◆ Work request: Between the line containing "Accessibility (66, 1864)" and the line containing "ETF-Sparplan (49, 2131)" lies a run of lines; give that run again exactly, with both of those lines, and nothing else from the entries below.

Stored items
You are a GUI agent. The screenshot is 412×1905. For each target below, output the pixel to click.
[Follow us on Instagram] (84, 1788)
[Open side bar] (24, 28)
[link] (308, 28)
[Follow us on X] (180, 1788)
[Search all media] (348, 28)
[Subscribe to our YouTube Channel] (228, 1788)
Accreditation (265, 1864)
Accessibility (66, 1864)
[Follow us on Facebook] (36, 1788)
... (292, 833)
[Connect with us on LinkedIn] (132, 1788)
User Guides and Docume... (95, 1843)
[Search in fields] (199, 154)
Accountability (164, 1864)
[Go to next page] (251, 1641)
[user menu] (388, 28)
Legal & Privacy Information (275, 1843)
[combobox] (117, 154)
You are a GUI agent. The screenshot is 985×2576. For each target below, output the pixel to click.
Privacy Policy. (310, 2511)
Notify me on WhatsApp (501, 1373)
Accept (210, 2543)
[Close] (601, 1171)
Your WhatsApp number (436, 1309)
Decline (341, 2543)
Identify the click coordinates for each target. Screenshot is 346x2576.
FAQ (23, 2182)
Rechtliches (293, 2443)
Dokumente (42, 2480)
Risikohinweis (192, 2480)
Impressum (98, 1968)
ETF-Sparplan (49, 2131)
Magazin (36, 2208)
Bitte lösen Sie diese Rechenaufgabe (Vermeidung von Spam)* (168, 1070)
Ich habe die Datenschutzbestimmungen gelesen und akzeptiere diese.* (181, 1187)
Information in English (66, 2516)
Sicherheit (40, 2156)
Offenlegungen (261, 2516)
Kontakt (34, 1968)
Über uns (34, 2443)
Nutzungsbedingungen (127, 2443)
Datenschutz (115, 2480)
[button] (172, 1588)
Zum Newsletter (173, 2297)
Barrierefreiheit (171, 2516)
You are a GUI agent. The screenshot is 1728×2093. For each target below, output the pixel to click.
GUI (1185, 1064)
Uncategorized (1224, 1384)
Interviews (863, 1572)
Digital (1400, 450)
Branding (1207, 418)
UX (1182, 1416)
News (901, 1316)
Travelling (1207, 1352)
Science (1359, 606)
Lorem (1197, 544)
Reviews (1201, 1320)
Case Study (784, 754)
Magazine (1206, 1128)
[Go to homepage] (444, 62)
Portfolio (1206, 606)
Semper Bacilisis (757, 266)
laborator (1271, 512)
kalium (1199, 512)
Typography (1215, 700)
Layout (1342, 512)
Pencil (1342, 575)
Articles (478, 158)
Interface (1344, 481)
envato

◆ Exercise response:
Accessibility (66, 1864)
[Follow us on Facebook] (36, 1788)
... (292, 833)
[Connect with us on LinkedIn] (132, 1788)
User Guides and Docume... (95, 1843)
[Search in fields] (199, 154)
Accountability (164, 1864)
[Go to next page] (251, 1641)
[user menu] (388, 28)
Legal & Privacy Information (275, 1843)
[combobox] (117, 154)
You are a GUI agent. The screenshot is 985×2576. For each target below, output the pixel to click.
Privacy Policy. (310, 2511)
Notify me on WhatsApp (501, 1373)
Accept (210, 2543)
[Close] (601, 1171)
Your WhatsApp number (436, 1309)
Decline (341, 2543)
Identify the click coordinates for each target. Screenshot is 346x2576.
FAQ (23, 2182)
Rechtliches (293, 2443)
Dokumente (42, 2480)
Risikohinweis (192, 2480)
Impressum (98, 1968)
ETF-Sparplan (49, 2131)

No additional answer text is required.